Would You Downgrade Vehicles’ Dominance On Downtown Streets?
Has the shopping mall taken over from Main Street as the “public realm” in America?
Seattle Architect Doug Kelbaugh isn’t ready to deny it, but it’s clear he doesn’t relish the idea. Unlike public streets, he noted Friday at a symposium on neighborhood revitalization, shopping malls are private places where you “check your constitutional rights at the door.”
Kelbaugh, an author and professor of architecture and urban design at the University of Washington, was one of the speakers at Eastern Washington University’s Summer Symposium, this year titled “A Sense of Place.”
Much of Friday’s discussion advanced a variety of urban planning and traffic engineering strategies that lead to higher-density housing patterns and discourage suburban sprawl, that cluster people rather than spread them out.
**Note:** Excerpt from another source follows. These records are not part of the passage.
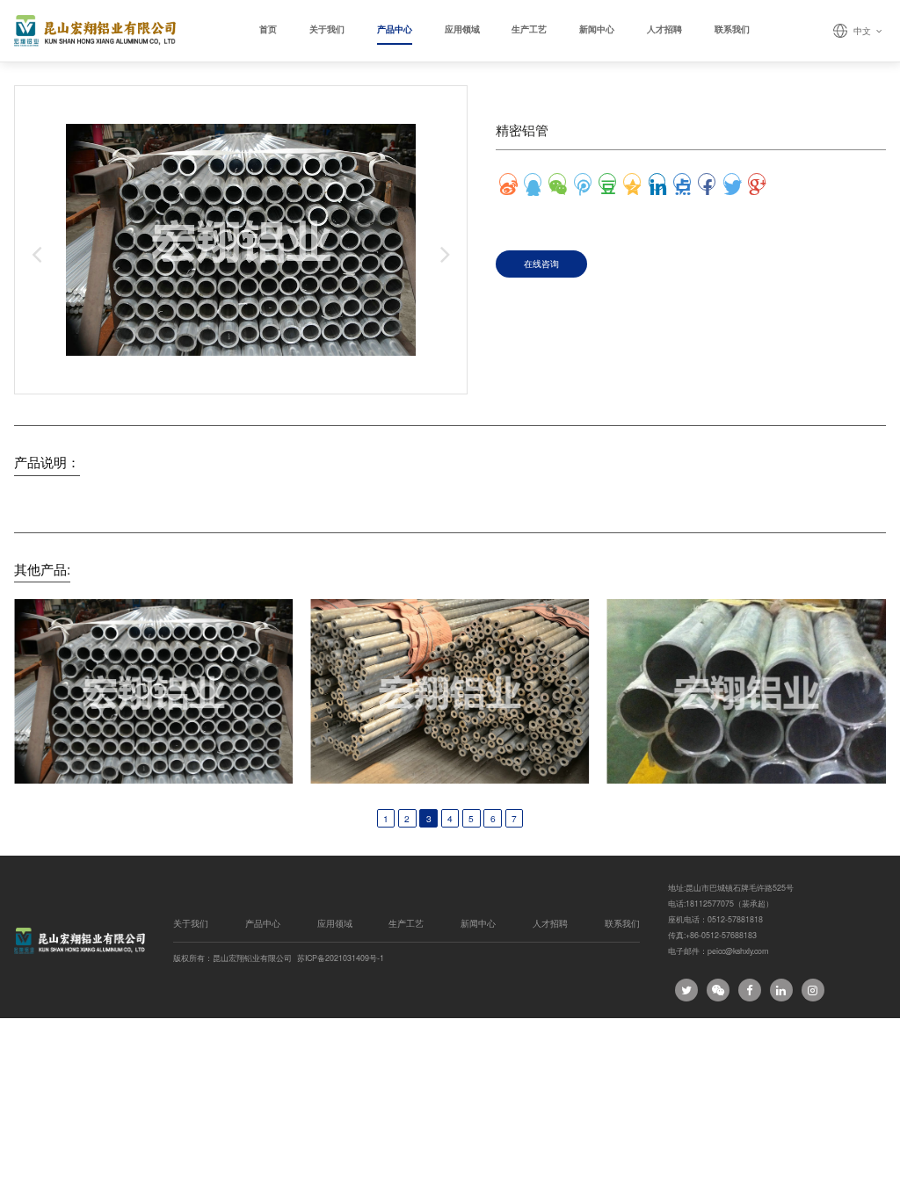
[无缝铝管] (449, 691)
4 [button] (450, 818)
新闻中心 (596, 28)
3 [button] (429, 818)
To Kelbaugh and others, a community needs a public realm - a commons, some would say - where citizens can meet and mingle. Those activities offer a defense against the kind of social isolation that leads to conflicts and makes solving conflicts difficult.
Rubbing shoulders with people of different walks of life doesn’t necessarily make you like or appreciate everyone, but it helps you understand others and it “makes people aware of the full spectrum of the human condition,” Kelbaugh said.
For such reasons, the volume and intensity of life on the sidewalk is a good way to gauge community health.
How does life on Spokane’s sidewalks look? Not so good, it seems.
“What Spokane has going against it,” said former Seattle mayor Charles Royer, another of the symposium speakers, “is the lack of a healthy looking downtown.”
In Portland, a city commonly credited with a vibrant urban core, officials started with a vision that valued pedestrians first, public transit second and automobiles only third.
The result, Royer said, is a walkable, pedestrian-friendly city with lots of street-level vitality and a strengthened sense of community - not to mention a positive national reputation.
If Spokane’s pedestrian activity is sparse, is that a concern to the people who live here? And if it is, are we willing to put cars third in order to put walking first?